C++ Dev Jobs Are Rare, Aren't They?
Apart from game companies and the computer graphics scene, I don't find many C++ jobs at all.
Most are either enlisted for languages such as Java, C#, JavaScript or Python.
If you find a "C++" keyword in a typical job listing, it will be among a list of other high-level languages.
And in my experience, you'll soon find out that it has nothing to do with C++ programming once you got past the interview process.
Embedded development may seem as a last frontier for C++, but no, you won't find it there either most of the time.
You'll rather find something C-related there.
Furthermore, someone who interviewed embedded developers told me that those types of developers tend to be bad software engineers or C++ programmers for some reason.
C++ jobs seem to be rather inside a niche market and many companies seem to have few use cases for it.
It is not that C++ jobs are rare, but the expectation of companies recruiting C++ engineers is either too high(i.e. they expect C++ gurus with domain expertise) or too low(i.e. they expect interns). There is no role for generalist C++ engineers. If you look for C++ jobs, then most of them mention foremost the domain expertise such as AI, Games, Finance, Crypto etc as a requirement and C++ as secondary requirement. Hence most of the companies struggle to recruit C++ engineers.
People who master C++ already know easier languages. Business start with a prototype nocode(web solutions/excel/filemaker), then go to prototype dynamic language(js/python/lua/ruby), then to a prototype static managed code(java,c#), then to prototype production and optimization(C/C++/asm). It's a lot of money to make something fast and stable, so the business idea must be good enough to pay for that, and most business ideas aren't good enough, so they bankrupt before than production. Sketch drawings and natural language texts are most of the time a better solution for that temporary trend than code, that's why html would be enough "code".
Who uses C++ ?
Webscale tech companies (definitely Google plus almost certainly Amazon, Facebook, Netflix, etc.), traditional software companies (like Microsoft), aerospace and defense, finance, robotics and automation, automotive, are a few industries that come to mind off the top of my head.
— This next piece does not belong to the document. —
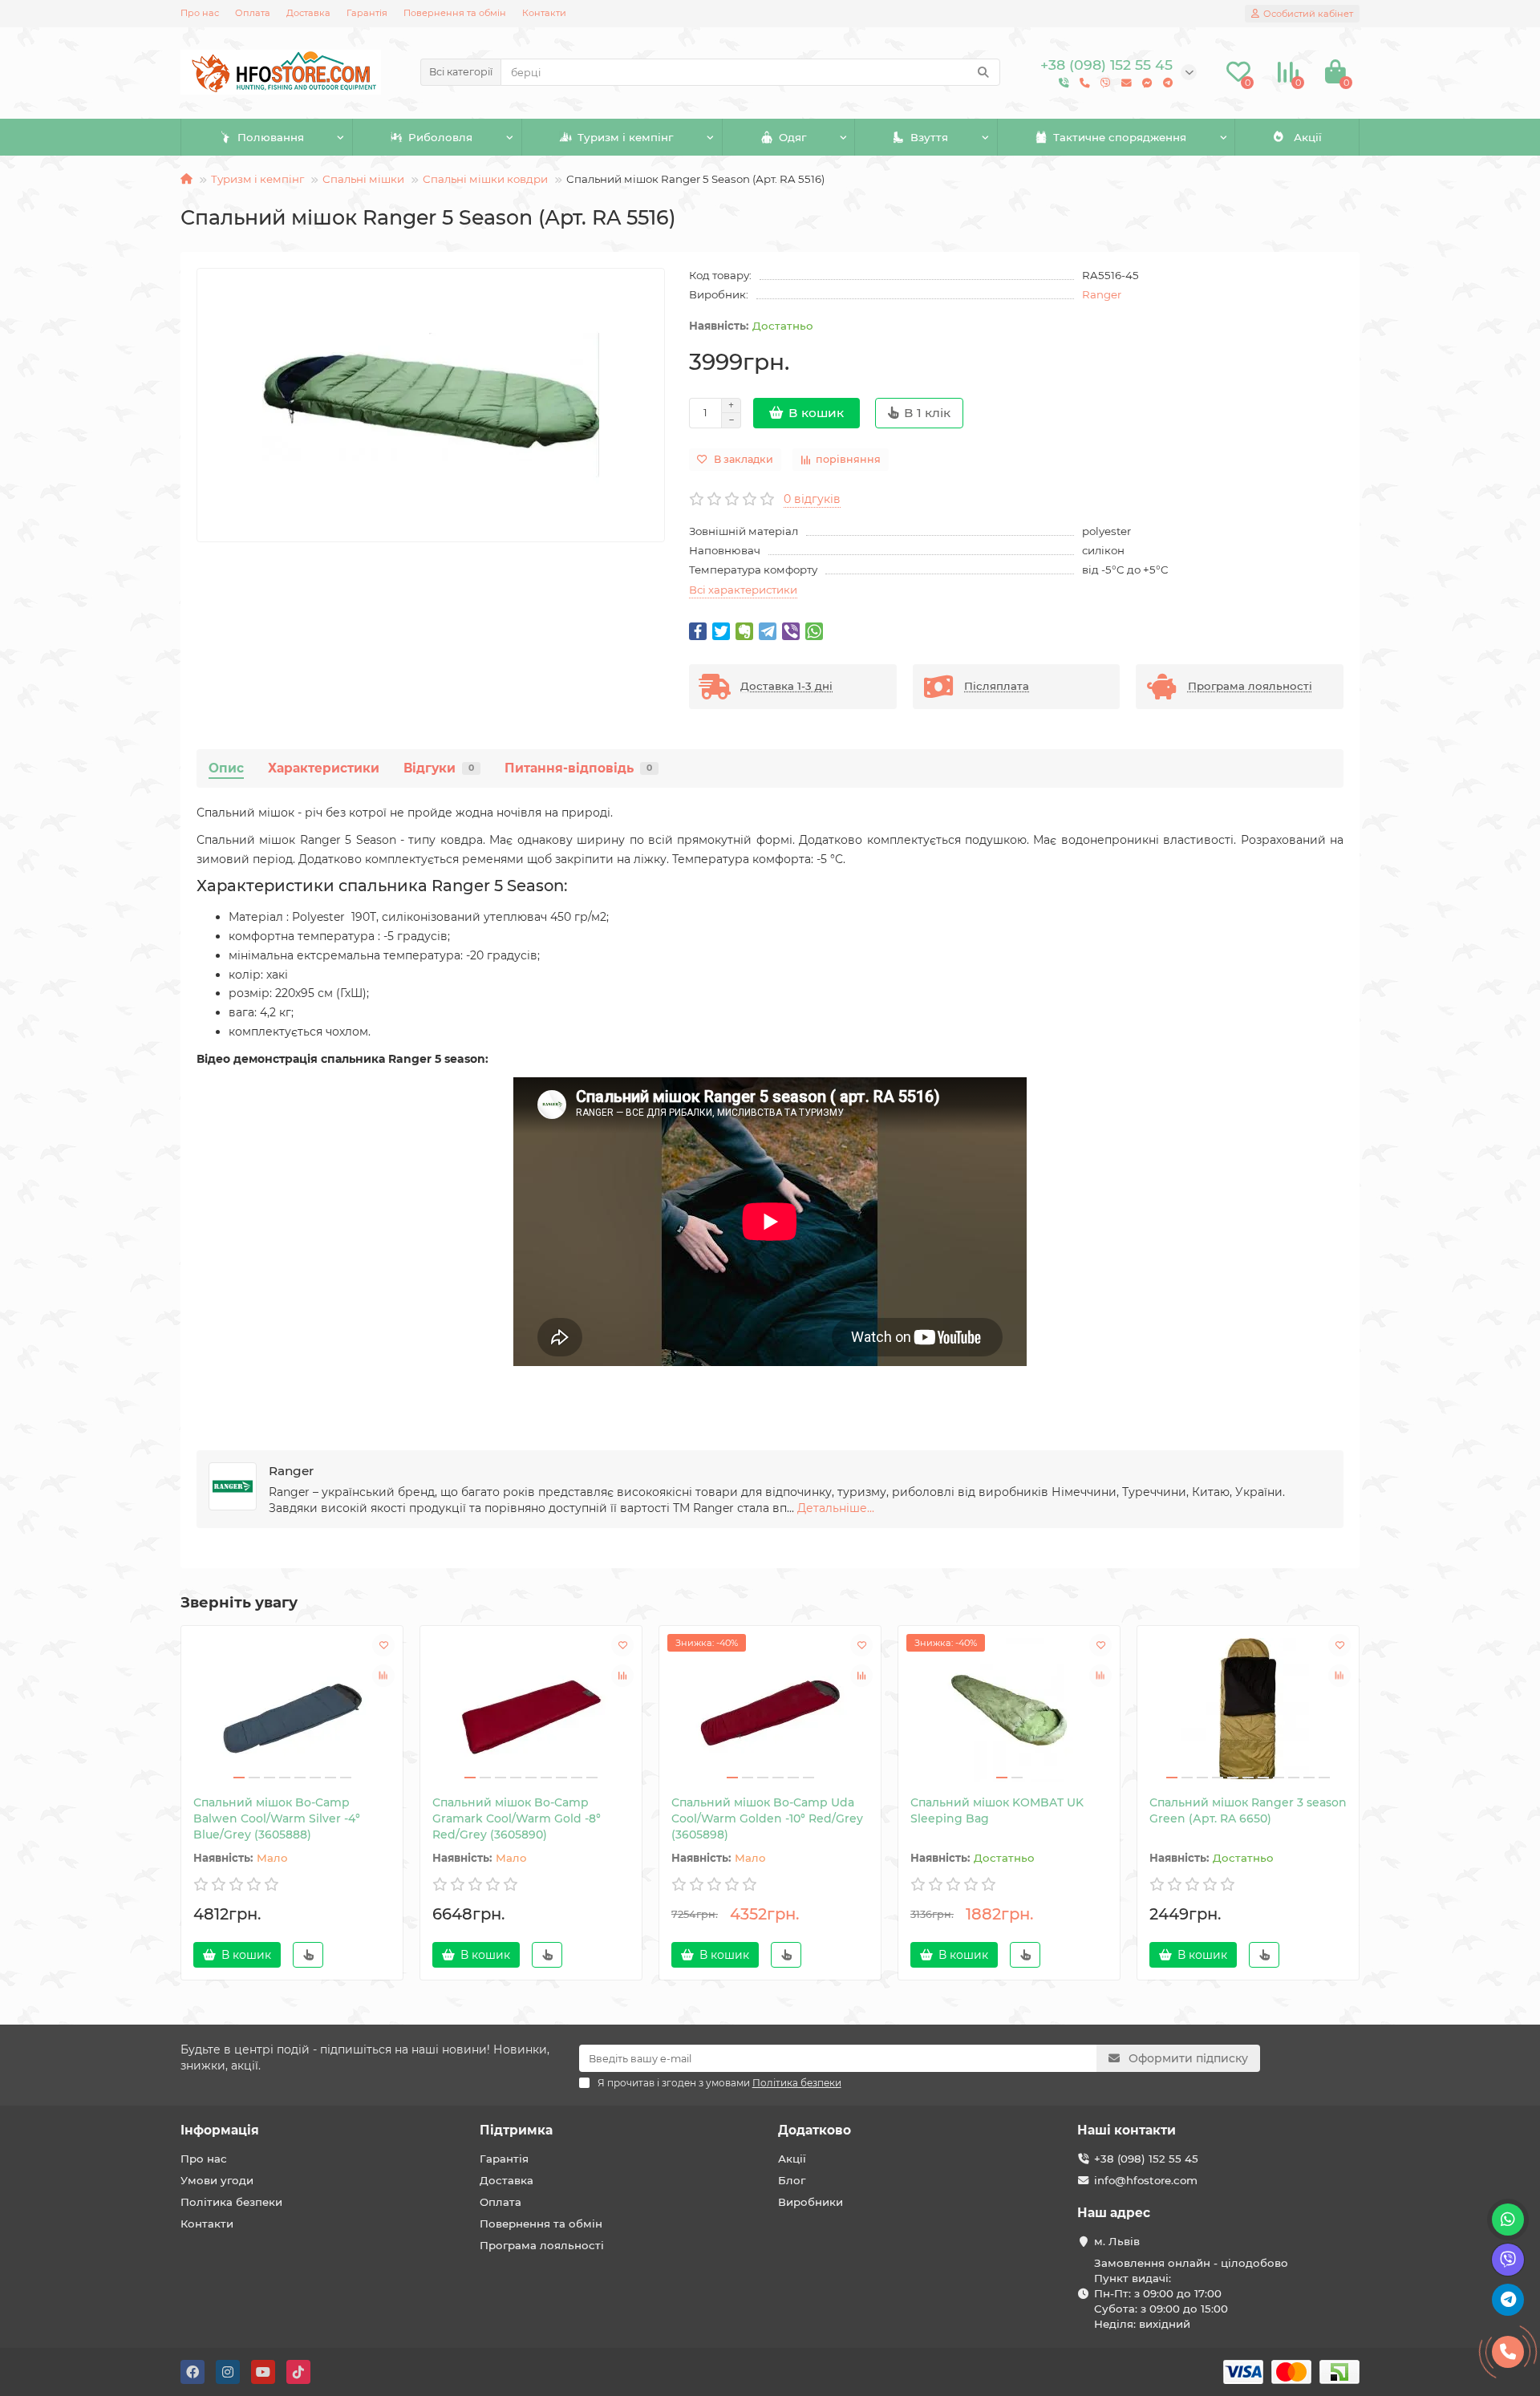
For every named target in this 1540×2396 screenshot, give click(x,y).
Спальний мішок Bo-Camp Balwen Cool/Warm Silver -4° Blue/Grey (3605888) (276, 1818)
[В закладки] (383, 1645)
Try HFT companies. I live in Amsterdam, we have a bunch of them here and I used to work for couple of them. Their business is extremely low latency so they live and breathe C++ (and also stuff like FPGAs).
But this is somewhat a niche indeed.
I work in an embedded / safety critical software tools vendor and I can say C++ is pretty big in a lot of embedded spaces (maybe 40% vs 55% C, with 5% other) whether it is growing or shrinking depends on which industry (In avionics it is being displaced by model based design but it is growing in medical devices), I will say that the embedded space also has a lot of C programmers who via C++ as a bastardization if their beautiful language.
The general rule, with many exceptions, is that in lowest level embedded you see C with a healthy sprinkling of assembly, in higher level embedded (programs with guis or that just involve a lot of component interaction and interfaces) you tend to see C++
FYI, for a nice sampling of what C++ jobs are out there you can look at the C++ jobs posts at Reddit’s r/cpp
Not as rare as you might think.
Embedded is definitely being done in C++. Gaming -- Unreal Engine still uses C++ as I recall. HFT has been mentioned already. Robotics, automation. Lots of stuff is still done in C++ and not going to leave it any time soon.
Anyone working in the encoding, streaming and mucking about with video is working in C/C++. FOSS projects such as ffmpeg have the entire set of nearly all video related industries built on top of their work.
I haven't been following this for a while but financial engineering/quant is a big thing where you can get high paying jobs doing C++. HFT as well.
Also why do all the job listings say C/C++? I actually know C but not C++. What happens to me?
Have a look at SpaceX or Comma.ai job openings. There are still quite a lot of jobs for c++ devs.
They're far less rare than Rust jobs from what I've seen.